Eduard Tubin is to Estonia what Jean Sibelius is to Finland, a composer whose 11 symphonies helped bring Estonian music into the world's concert halls and to establish a national identity for Estonian concert music. Kratt, Tubin's only ballet and the first Estonian ballet of any kind, was a key work in establishing a symphonic platform for Estonian folk motifs, much as Peer Gynt laid a similar foundation for Norwegian folk forms. Heretofore, Kratt has only been known from its ballet suite, expertly recorded in 1985 for the BIS label by
Neeme Järvi and the
Bamberg Symphony. Eduard Tubin: Kratt on the Finnish Alba label makes the complete ballet music available for the first time, in an excellent performance by the
Estonian National Symphony Orchestra under
Arvo Volmer.
Kratt (officially meaning goblin) is sort of like an agrarian Frankenstein monster or Golem, built by a greedy farmer with assistance from the Devil to steal gold and make the farmer rich. As one might surmise, things do not turn out for the farmer as he might have hoped in the end, and likewise Tubin himself may have thought he'd made a deal with the Devil in composing Kratt, as it ran into so many problems. Inspired by an encounter with
Zoltán Kodály, Tubin composed this ballet for entrance in a 1940 Estonian composition contest, which he lost owing to the work's mildly modern, Stravinskïan idiom. After a major overhaul, the work was premiered in 1943 and was a huge success, lasting more than 30 performances, despite the Nazi occupation of Estonia. During a revival in March 1944, the theater in which Kratt was playing was hit by a bombing raid, and the full score was destroyed, along with all of the props and costumes.

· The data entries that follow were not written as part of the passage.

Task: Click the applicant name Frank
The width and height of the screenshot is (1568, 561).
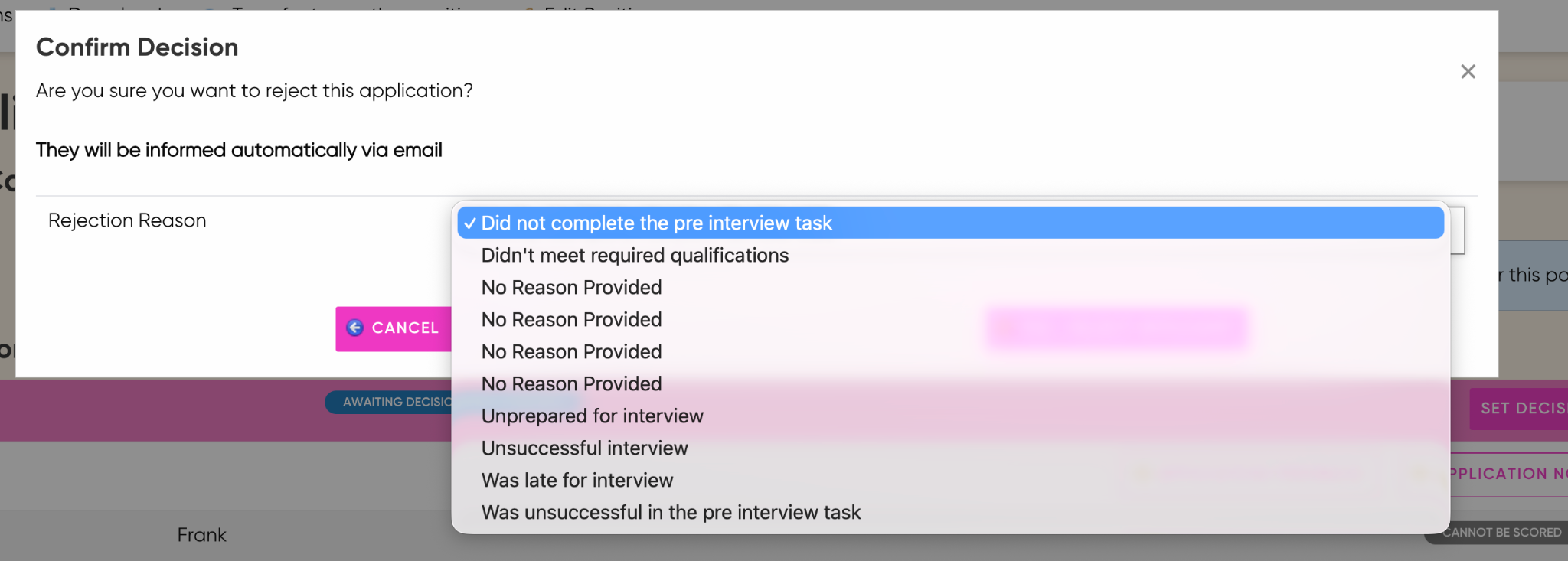Action: click(202, 535)
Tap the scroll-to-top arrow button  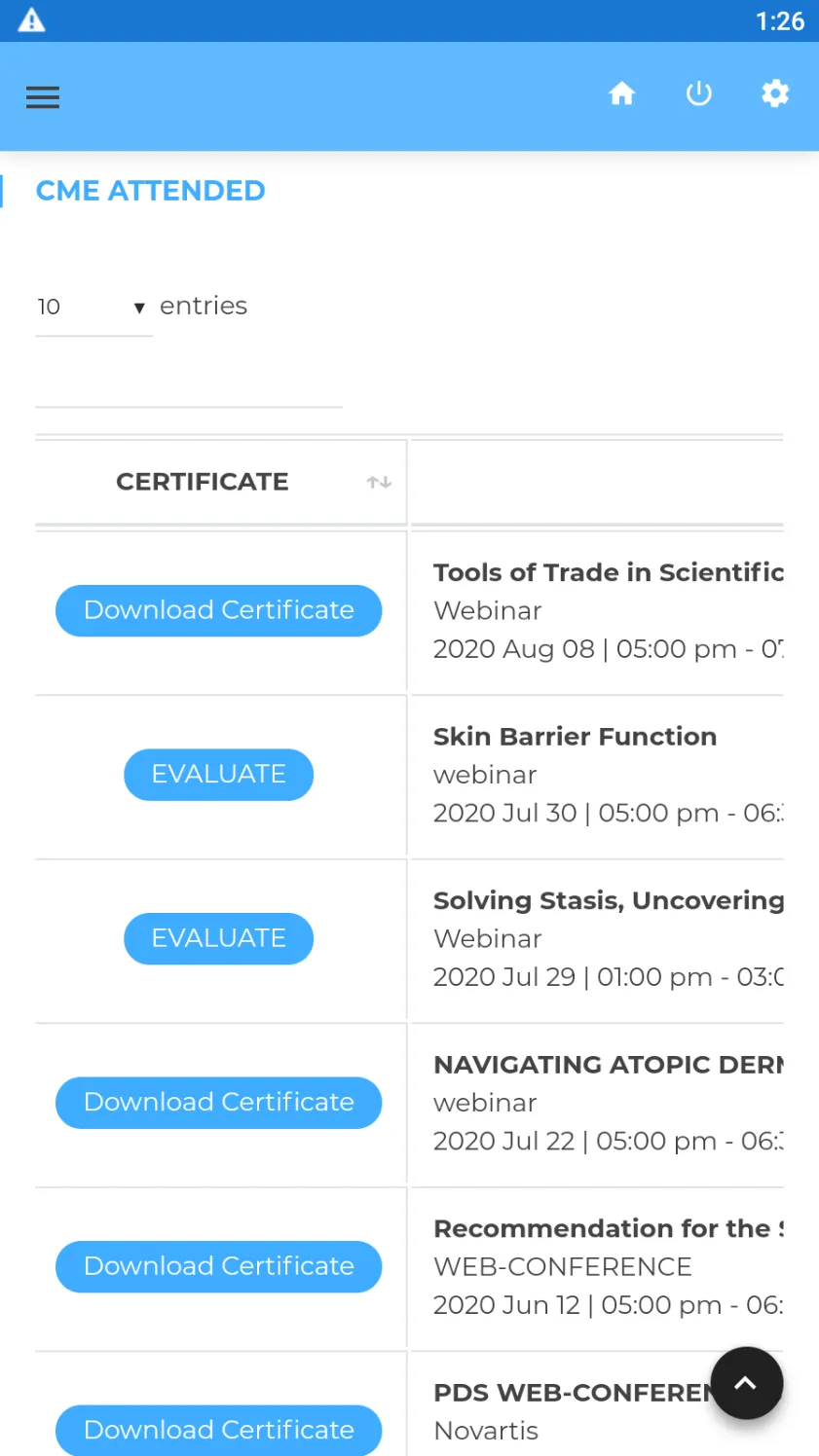coord(747,1383)
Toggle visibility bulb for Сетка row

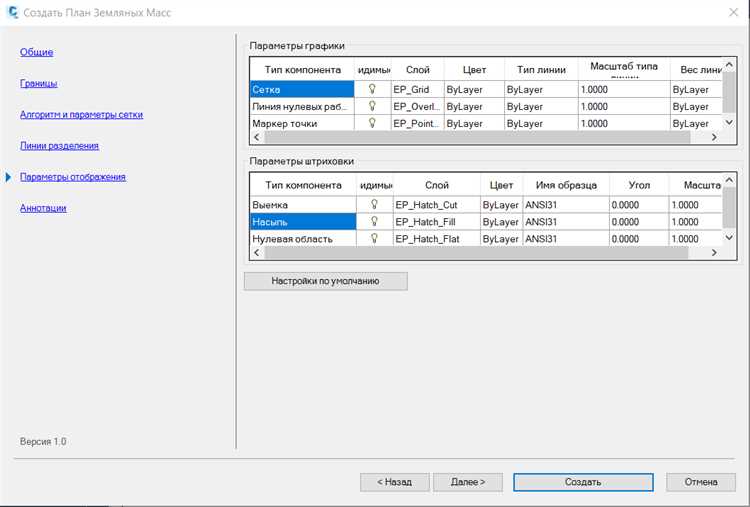pos(373,89)
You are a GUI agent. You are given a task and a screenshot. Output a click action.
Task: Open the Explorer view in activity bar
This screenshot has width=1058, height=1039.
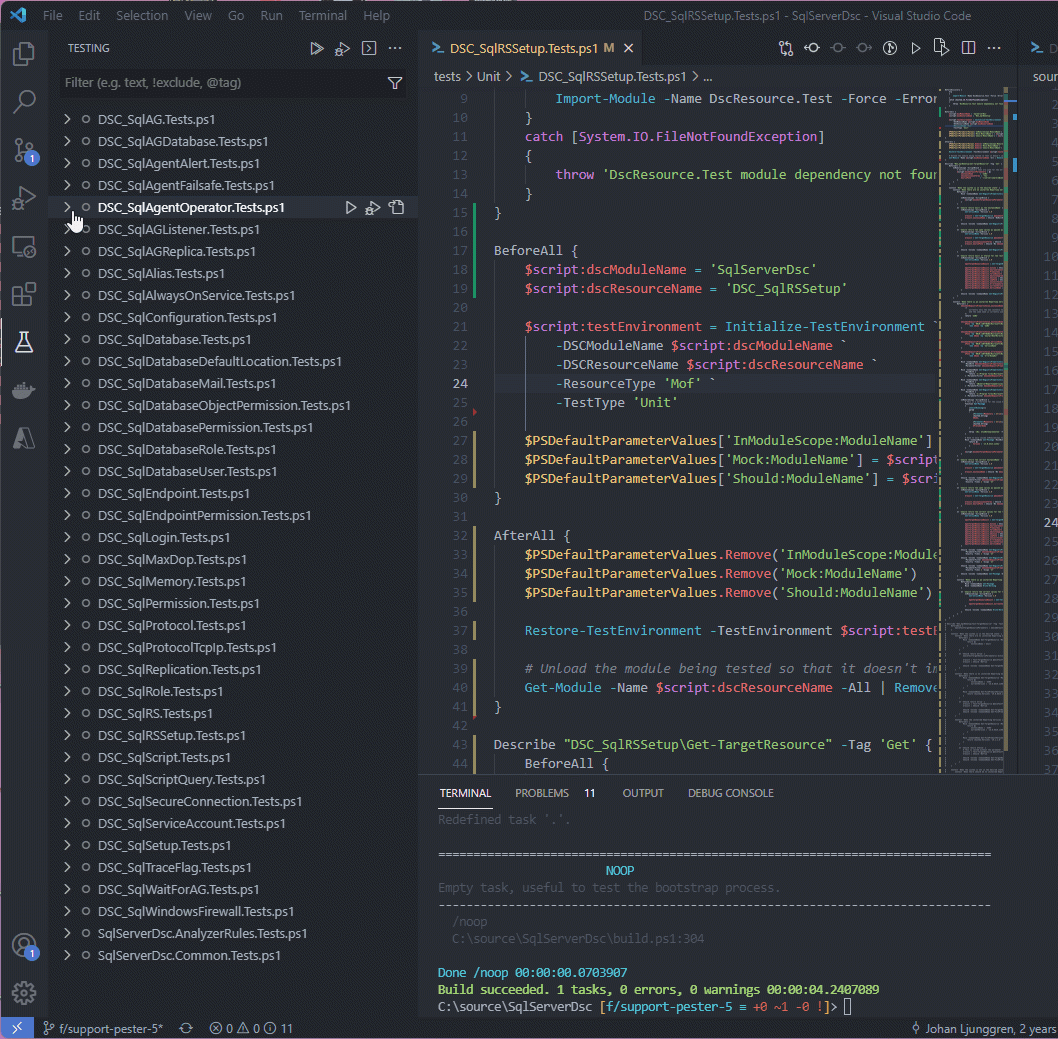click(24, 54)
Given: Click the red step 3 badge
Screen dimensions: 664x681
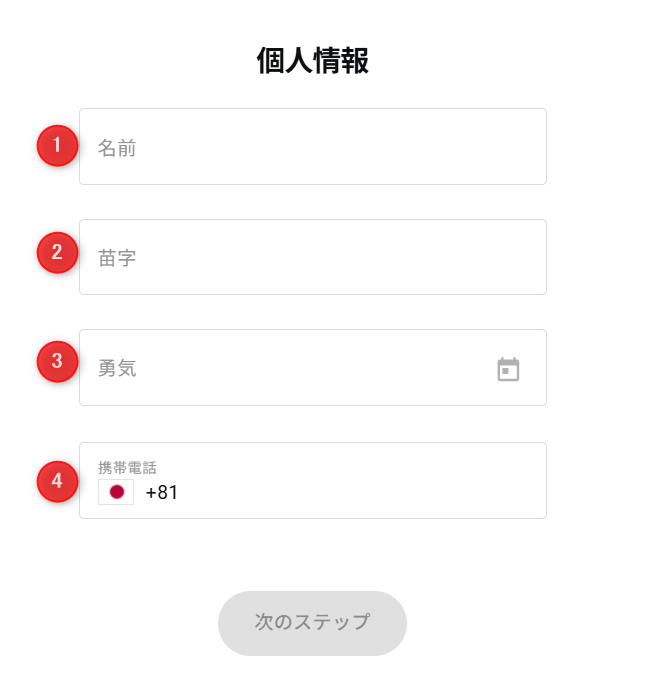Looking at the screenshot, I should 57,361.
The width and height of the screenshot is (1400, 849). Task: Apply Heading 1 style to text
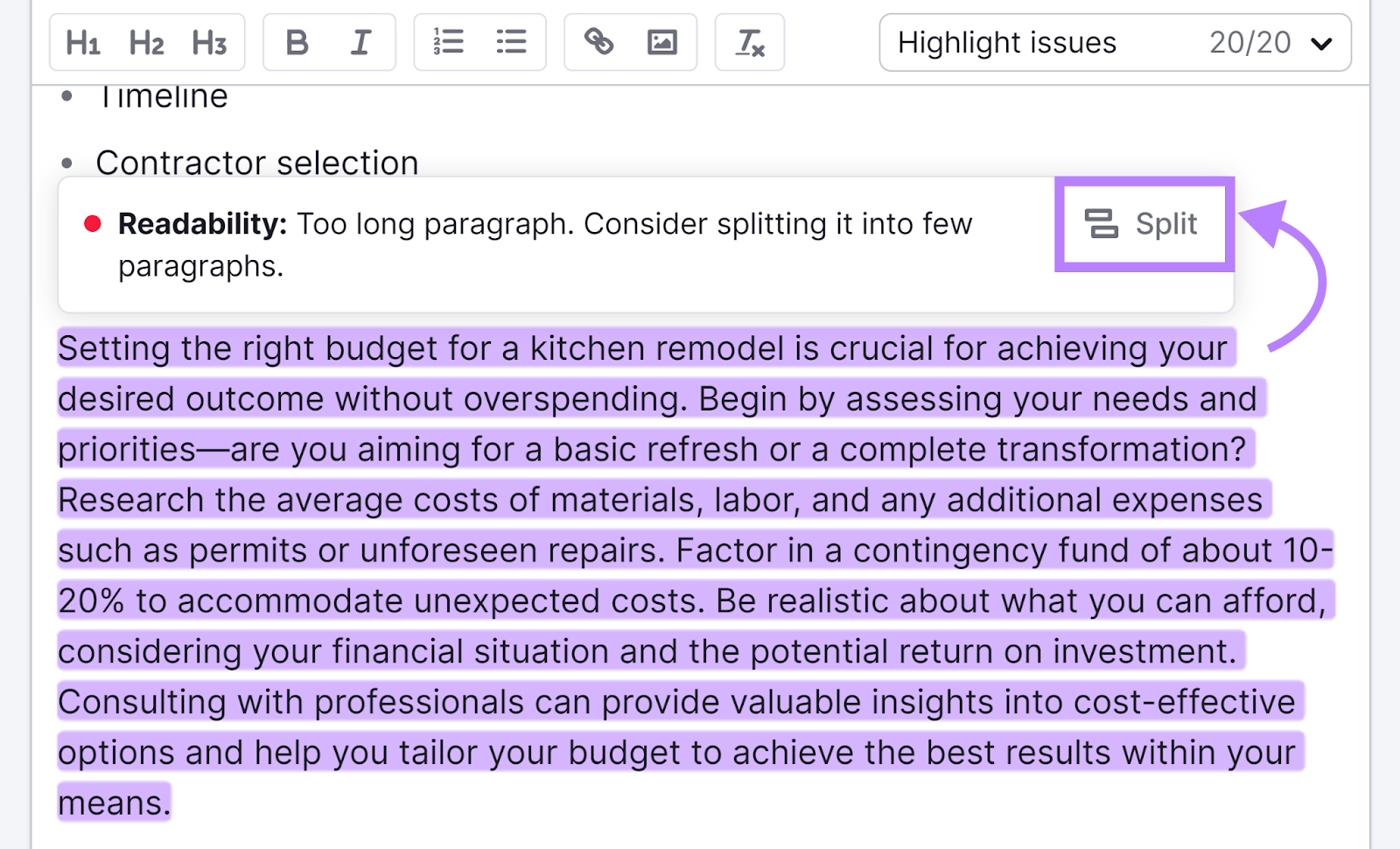point(83,42)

Working from a set of parts, Tubin raised the work again in 1960 with slight changes, and this is the version recorded here. Kratt bears some similarity in its idiom to
Stravinsky's Petrushka, except that it is lighter in tone and more than twice as long. The second disc is filled out with Tubin's Sinfonietta on Estonian Motifs, a work exactly contemporary with Kratt that deals with Estonian folk melody on a more compact scale than in Kratt. Alba Records in Finland are making some of the best quality recordings on the planet -- warm and full but with no instrumental detail left behind and just enough distance to provide a comfortable concert ambience. Musically, Kratt is nowhere near as esoteric as it might seem from its story, and one wonders why it is not as popular as
Prokofiev's Romeo and Juliet. Who knows? Perhaps someday it shall be.